我嘴上说没事,其实心里也在打鼓,总感觉肚子里有个火辣辣的东西,想吐又吐不出来。
奶奶的,这老头到底把什么东西塞进了我嘴里!当时醒来后,也问过李国志,他说我还是不知道的好,既然能救我一命,就是灵丹妙药。
从鬼门关走了一遭,同事们都为我高兴,胡婶还特意为我炖了一只老母鸡,韩建立又是帮我捶腿,又是给我捏背,整得我好像一下当了大老爷。
闹闹腾腾到了傍晚,我才注意到坐在角落里的吴静涵双眼通红。
“你咋啦?”我走过去小声安慰。
“你……你差点吓死我!”
这六个字,我觉得胜过千言万语,不由的心里一激动,一下子把她搂进怀里。吴静涵挣脱了一下,便顺从地把脸贴到了我胸口。
此时无声胜有声,一切尽在无言中。
她这个年龄,我这个岁数,本就是谈情说爱的年华,管它呢!
我抱着吴静涵,她娇小的身体在我怀里抽搐着……
晚上的菜很丰盛,一桌子菜当然包括胡婶特意为我做的母鸡汤。
“河水退了,明天大家都不用再驻守黄河大堤,况且咱们的身份也和以前不一样啦!”
所有人都很高兴,但最高兴的还是刚来几天的韩建立,他刚来几天,就稀里糊涂混了个国家正式编制。
感觉这小伙子很憨厚,嘴也甜,左一个哥哥,右一个哥哥,叫的我们几个都很高兴。
吃完饭,李国志把我叫到一侧,低声道:“老弟,谢谢你啊!”
我有些懵,挠头反问:“谢……谢我什么?”
“帮我解开心结,这疙瘩我解了快二十年,今天总算……总算解开了!”
不知道是不是因为激动,他满脸发红,双眸闪着光泽。
一时间我竟无言以对。
“兄弟,帮我个忙!”李国志轻轻拍了拍我,把我思绪拉回到了现实。
“奥——帮啥忙?”
“我想让媳妇和孩子入土为安,这一页也该翻过去了。”
这话让我一惊,但还是不知道怎么回复他。
“过两天帮我把她们遗体运回老家,如果……如果这次我能度过这一关,算了……”他欲言又止,话没说完,就一个劲儿摇头。
“行,需要我做啥,志哥开口就行。”我赶紧拍着胸脯承诺。
当晚我和吴静涵沿着黄河散步,一口气走出五六里路,再走回来,只聊得口干舌燥,才各自回宿舍睡觉。半夜里,我突然热了起来,睁开眼,感觉浑身像是着了火,只觉得口渴难耐。

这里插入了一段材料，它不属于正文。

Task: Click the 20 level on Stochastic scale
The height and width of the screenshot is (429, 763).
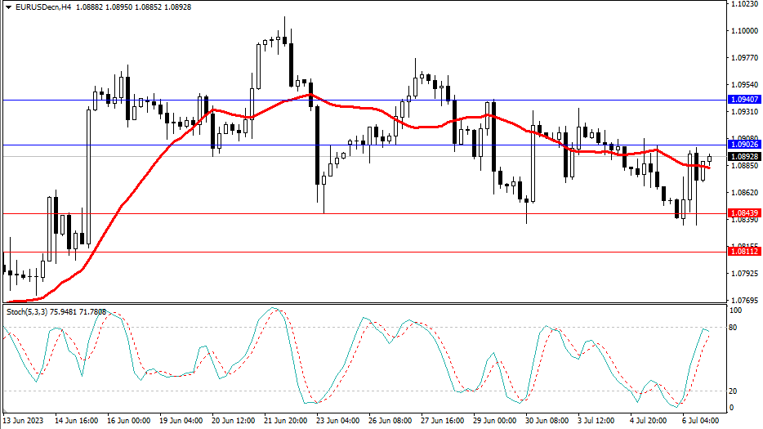Action: coord(735,391)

我咋突然发起烧啦!心里这么想着,赶紧起床倒了一大杯凉开水,一口气喝光了杯子里水,可还是觉得口渴难耐,又连续喝了三杯后,才强忍着重新回到床上慢慢睡去。
第二天睁开眼,觉得眼前的世界似乎变了,变得前所未有的清晰起来。
我原本有些近视眼,可此时竟然清晰看到趴在门上的小虫子,甚至连虫子的触角的腿都看的清清楚楚。我的视力怎么突然变得这么好啦?

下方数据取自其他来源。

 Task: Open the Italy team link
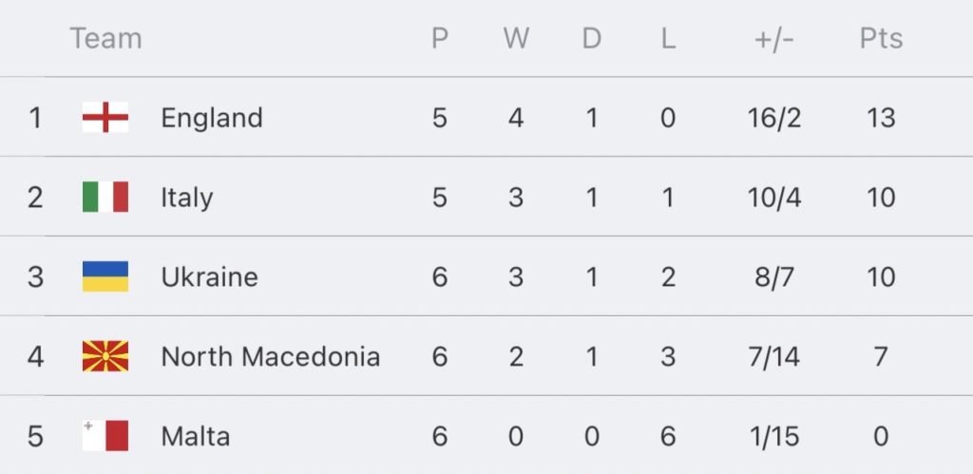187,198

我带着疑惑打开门,远远望去,几里地外大堤上的柳树映入眼帘,树叶在微风中摇曳,树枝上还停着两只麻雀……那几棵大柳树距离我宿舍至少三四里地。
我简直不敢相信自己的眼睛,什么情况,咋睡了一觉,我变成千里眼啦?
正疑惑不解,身后传来了手机铃声。
“小刘啊!听说……听说你好啦?哥哥本想去看看你,可这两天我一直在外查案,实在回不去……”电话里传来刘立伟喘着粗气的声音。
“我没事了,伟哥——又查什么案子?”我随口问。
“哎!”刘立伟先是叹了口气,才缓缓道,“龙婆死了,而且死的很惨,内脏被活活掏了出来,满地都是血。”

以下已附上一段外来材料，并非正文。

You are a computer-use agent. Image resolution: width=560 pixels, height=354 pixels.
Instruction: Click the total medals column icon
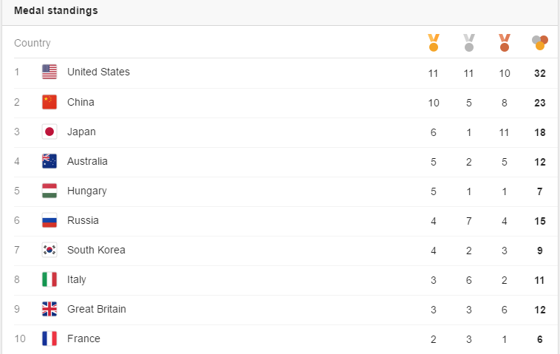point(540,43)
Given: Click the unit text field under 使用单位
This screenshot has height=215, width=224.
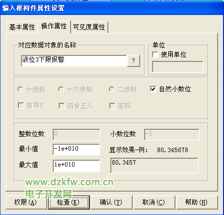Looking at the screenshot, I should point(178,67).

我听得直反胃,咽了两口唾沫,才回道:“还有这事?查出真凶啦?”
电话里传来一声冷哼:“凶手一直知道,就是抓不到啊!”
“啥人这么牛逼?”
“人?目前还不能确定他是人。”刘立伟话锋一转,继续说,“你还记得那晚在龙婆院内树上看到的东西?”
听他这么说,我脑中立刻浮现出那晚的情景,树上长着鳞片的奇怪女人像是猴子一样,一跃而起,跳到了好几米之外的屋顶上,然后消失在了黑夜里……
龙婆是被它害死的?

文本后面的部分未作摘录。